Every time a barrage of Russian missiles hits Ukrainian soil, the international press corps dusts off the exact same script. They tally the tragic casualties, amplify Volodymyr Zelensky’s latest warnings of an imminent, even larger catastrophe, and imply that the next strike could be the one that finally breaks the back of Ukrainian resistance.
It is a narrative built on raw emotion and lazy military analysis.
The mainstream media treats these massive aerial bombardments as decisive strategic shifts. In reality, they are the opposite. They are expensive, militarily inefficient acts of political theater that signal strategic stagnation, not a path to victory. To understand where this war is actually going, we have to stop treating every tragic missile strike as a turning point and start looking at the cold, hard math of attrition.
The Myth of the Decisive Aerial Blitz
For over a century, air power theorists have promised that you can bomb a nation into submission by destroying its infrastructure and terrorizing its population. From the Blitz of London to the bombing of Hanoi, this theory has failed almost every single time it has been put to the test. Yet, whenever Russia launches dozens of Kh-101 cruise missiles and Shahed drones, commentators act as if Kyiv is on the verge of collapse.
Let’s dismantle the premise.
When a strike kills dozens and knocks out power grids, it is a human tragedy. But from a strict, cold-blooded military perspective, it achieves almost nothing on the actual frontline.
Russia is burning through billions of dollars of high-tech precision ordnance to achieve temporary psychological shocks. They are using finite, high-value assets to do the job of basic artillery, targeting fixed civilian infrastructure rather than shifting the tactical balance on the muddy fields of the Donbas.
I have tracked defense procurement and military logistics for over a decade. If a corporate entity managed its high-value inventory the way the Russian military manages its missile stockpile, the board would fire the CEO within a quarter.
The Logistics Problem the Media Ignores
The standard press report focuses entirely on what was hit. They rarely ask what it cost the attacker to hit it, or how long it takes to replace those weapons.
Consider the baseline mechanics of a massive strike:
- Production bottlenecks: Despite transitioning to a war economy, Russia’s domestic production of advanced microchips and precision guidance systems remains heavily reliant on illicit supply chains and sanctions evasion. They cannot manufacture these missiles as fast as they fire them.
- The intercept asymmetry: While headlines focus on the missiles that get through, they skip the operational reality that Ukrainian air defense—even when strained—regularly downs a massive percentage of incoming threats.

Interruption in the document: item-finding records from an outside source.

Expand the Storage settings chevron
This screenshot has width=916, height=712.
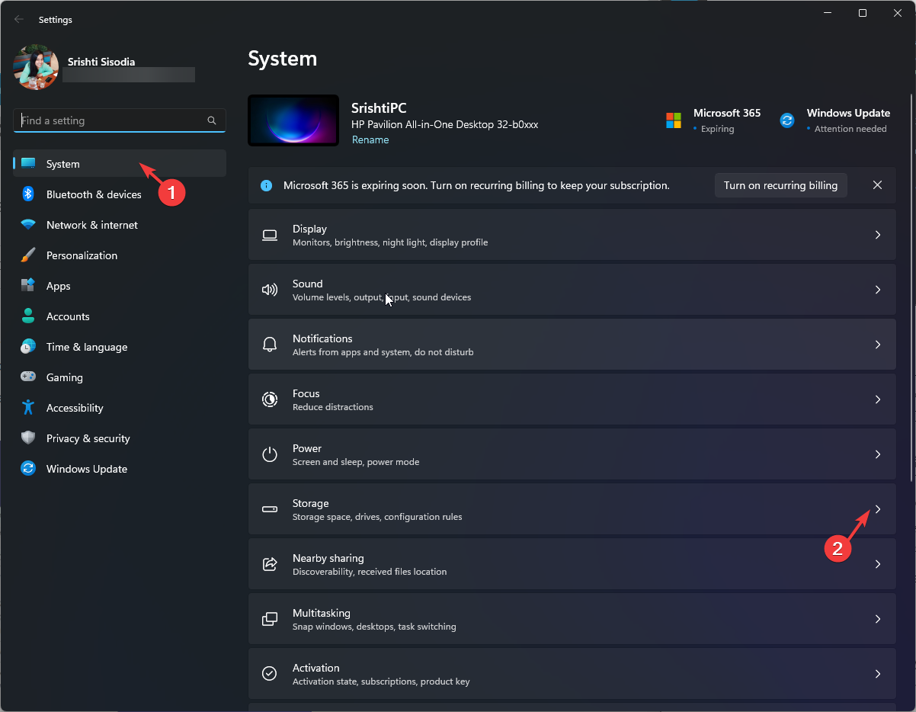pos(877,509)
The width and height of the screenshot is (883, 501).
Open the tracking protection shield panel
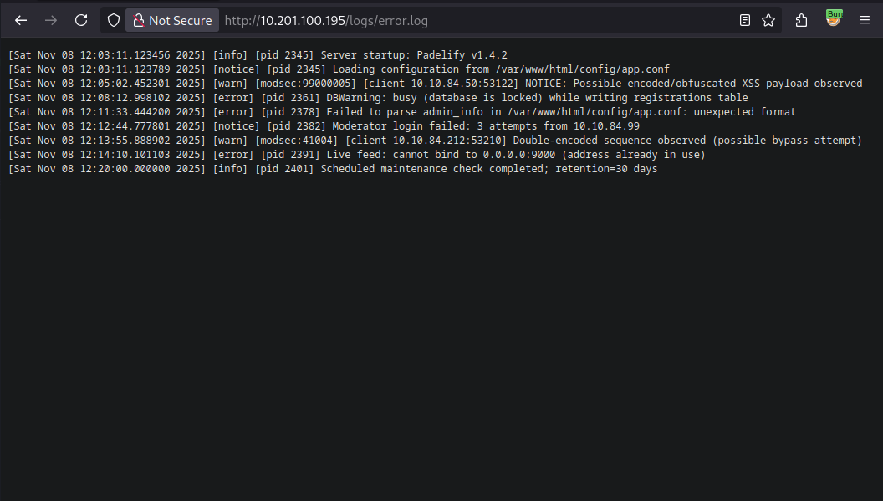114,21
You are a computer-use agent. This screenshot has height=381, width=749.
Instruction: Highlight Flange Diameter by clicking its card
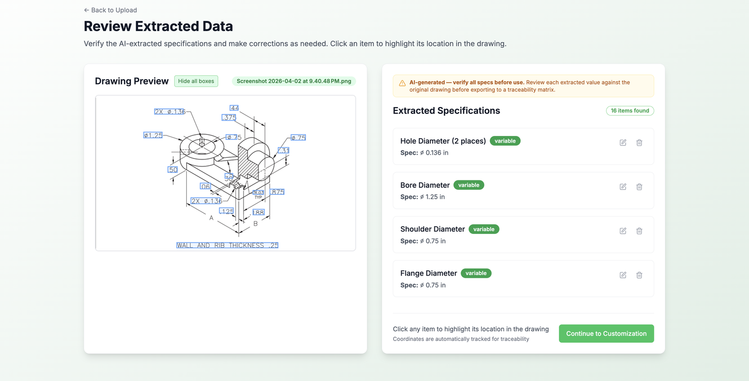point(482,278)
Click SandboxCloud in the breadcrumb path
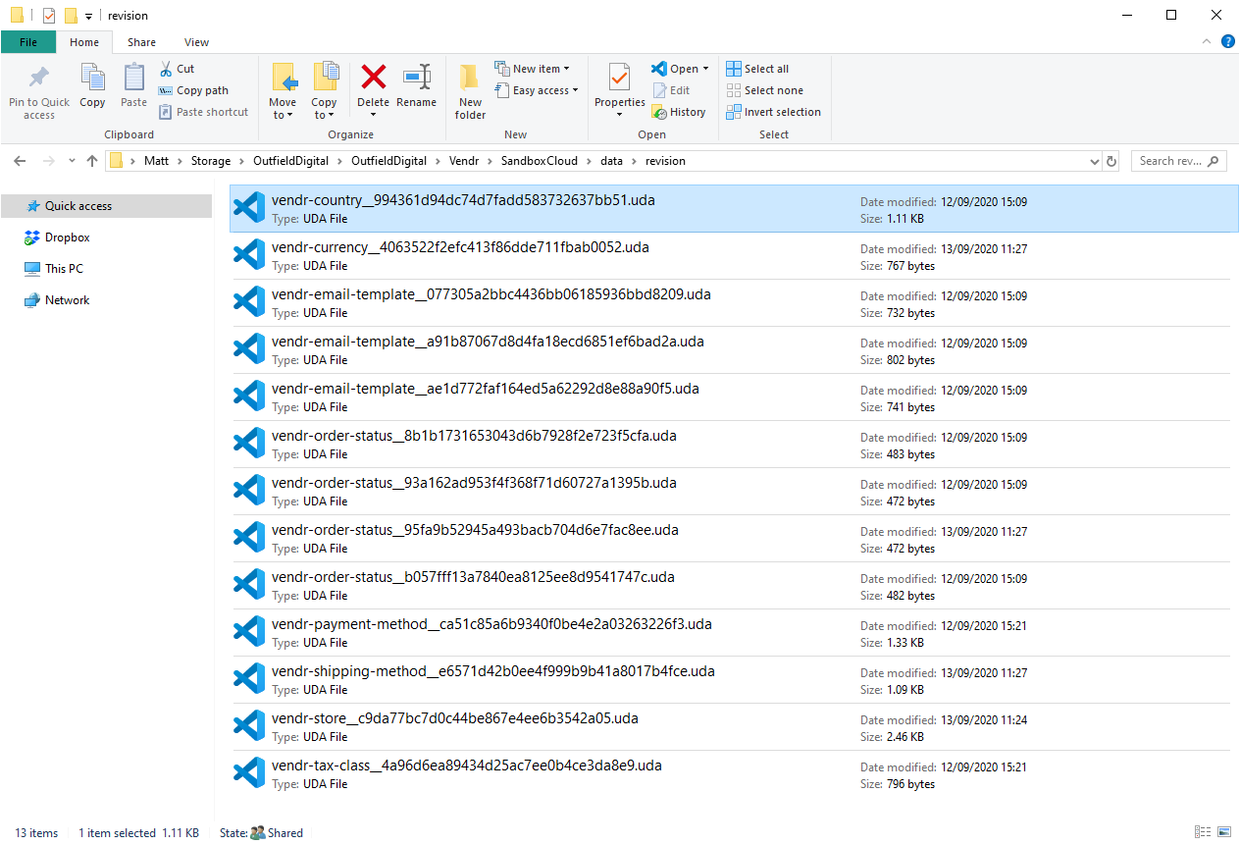Image resolution: width=1240 pixels, height=845 pixels. (x=547, y=161)
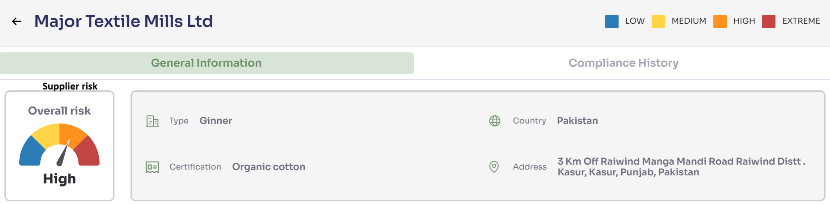Screen dimensions: 830x204
Task: Click the Major Textile Mills Ltd title
Action: pyautogui.click(x=123, y=21)
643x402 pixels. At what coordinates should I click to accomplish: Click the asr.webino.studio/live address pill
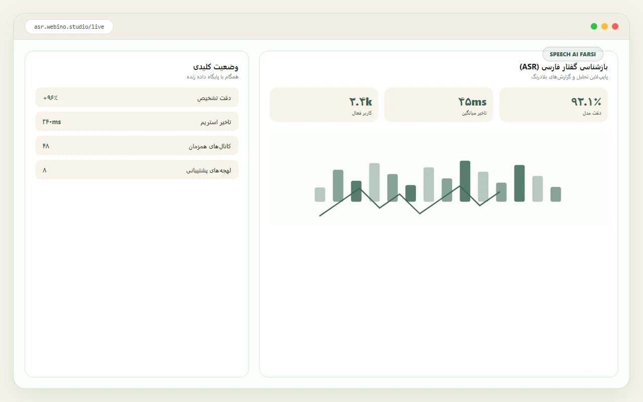69,27
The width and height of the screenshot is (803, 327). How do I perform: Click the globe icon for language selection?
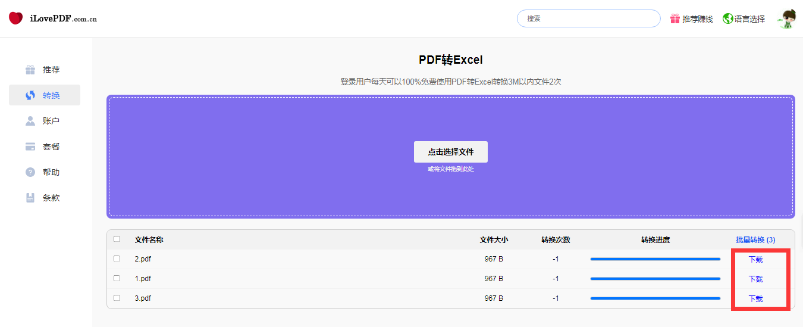tap(727, 18)
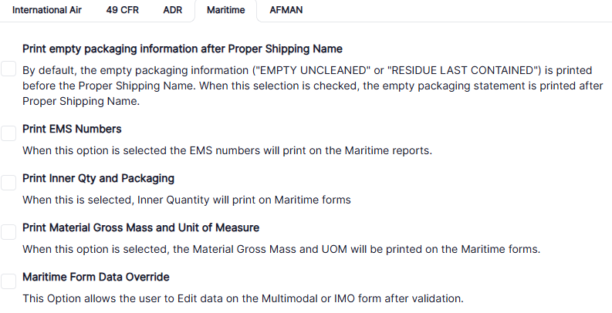Check the Print EMS Numbers checkbox

click(8, 133)
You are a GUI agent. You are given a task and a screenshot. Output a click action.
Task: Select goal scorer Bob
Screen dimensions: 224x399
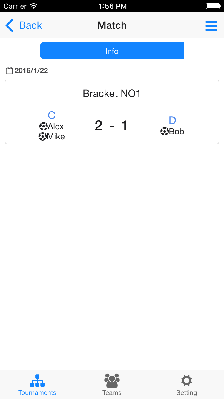[x=177, y=131]
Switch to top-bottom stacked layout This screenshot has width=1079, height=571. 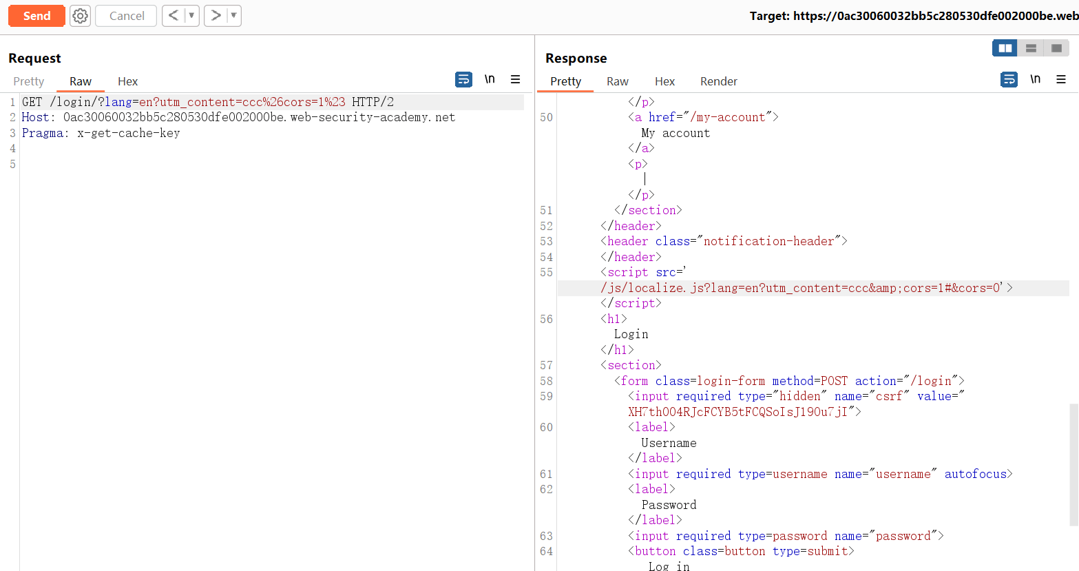click(x=1031, y=48)
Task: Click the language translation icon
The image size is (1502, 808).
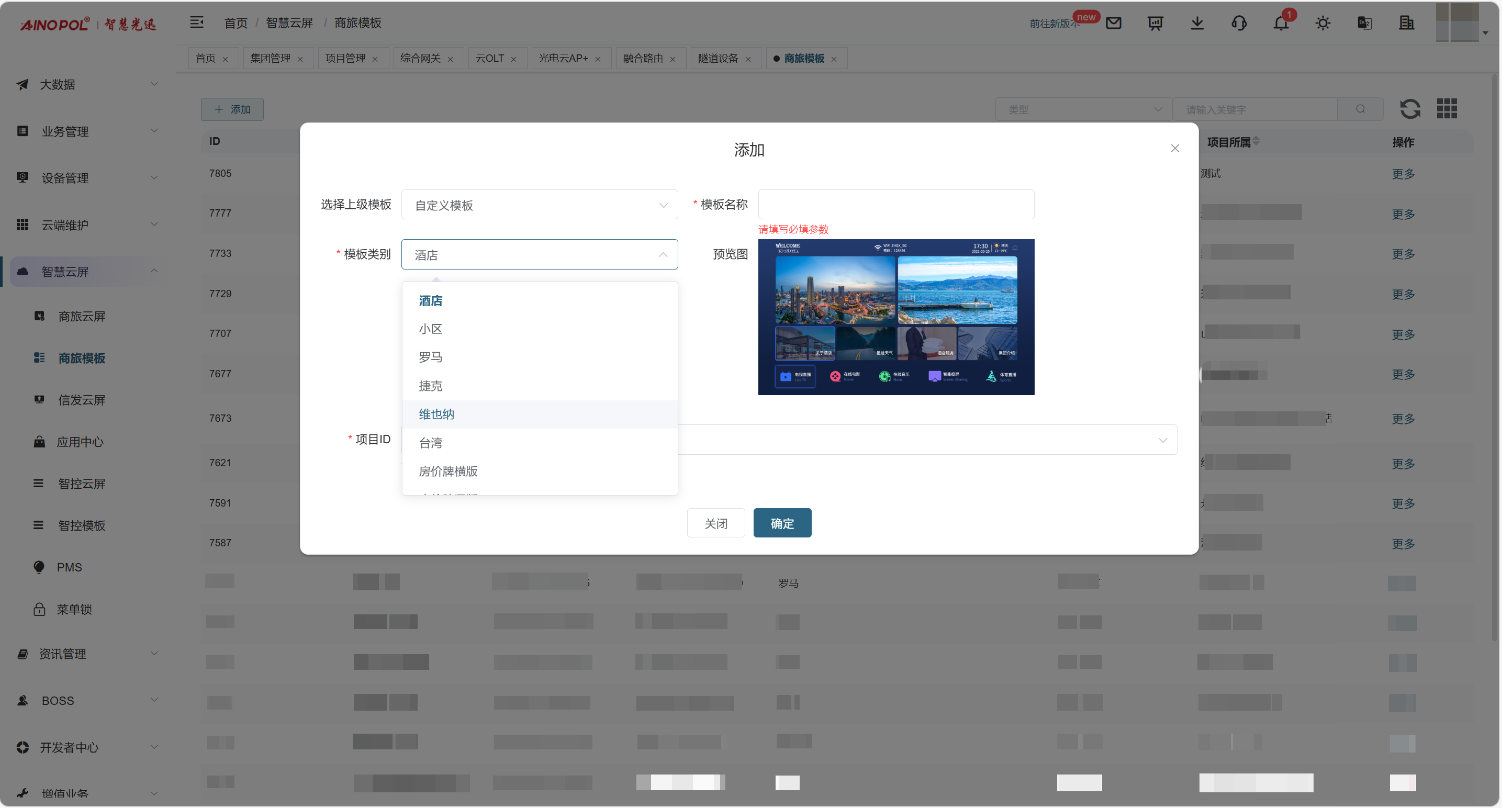Action: click(1364, 23)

- Diminishing returns: The first time you hit a power grid, it causes chaos. The fiftieth time you hit it, the target has already decentralized its operations, deployed mobile repair crews, and built redundant systems.
When Zelensky warns of a "new massive strike," he is performing his job as a wartime communicator. He needs to keep Western attention fixed on the conflict to ensure the flow of air defense ammunition like Patriot and IRIS-T systems. But Western analysts who mistake this political messaging for an objective assessment of imminent Ukrainian collapse are fundamentally misreading the war.
What People Also Ask (And Get Wrong)
Can Russia sustain these massive missile strikes indefinitely?
No. The frequent pauses between massive barrages are not strategic choices; they are logistical necessities. Russia has to accumulate weeks of factory output just to stage a single night of intense bombardment. They are living hand-to-mouth on precision munitions.
Do these attacks break Ukrainian morale?
Historically, indiscriminate bombardment hardens civilian resolve rather than breaking it. It removes any political space for compromise. By making the threat existential to every citizen in Kyiv or Lviv, Moscow ensures that the population sees total resistance as the only viable option.
Why doesn't Ukraine just look to strike all the launch platforms?
Because targeting strategic bombers deep inside Russian territory requires long-range, western-supplied weapons with zero political strings attached. The West’s ongoing hesitation to allow deep strikes means Ukraine is forced to fight the arrows rather than the archer—a deeply frustrating tactical reality, but one that still doesn't hand Russia a victory.
The Harsh Reality of the New Status Quo
To be clear, pointing out the strategic irrelevance of these missile strikes does not mean Ukraine is winning handily. This is a brutal, grinding war of attrition.
The real danger to Ukraine isn't a spectacular missile strike that knocks out the lights in Kyiv for 48 hours. The real danger is the slow, unglamorous, yard-by-yard advance of Russian infantry in the east, fueled by a massive superiority in artillery shells and a willingness to absorb staggering casualty rates.
While the cameras point at burning buildings in urban centers, the war is being decided in trenches by electronic warfare dominance, drone battery life, and raw manpower rotation.
Stop watching the skies for the definitive blow. It isn't coming. The missiles will keep flying, the sirens will keep wailing, and the frontlines will barely move. The side that wins this war won't be the one that puts on the most terrifying light show; it will be the one that manages its boring, unsexy supply chains of artillery ammunition and fresh troops the longest.
Turn off the breaking news feeds. Look at the industrial production data instead.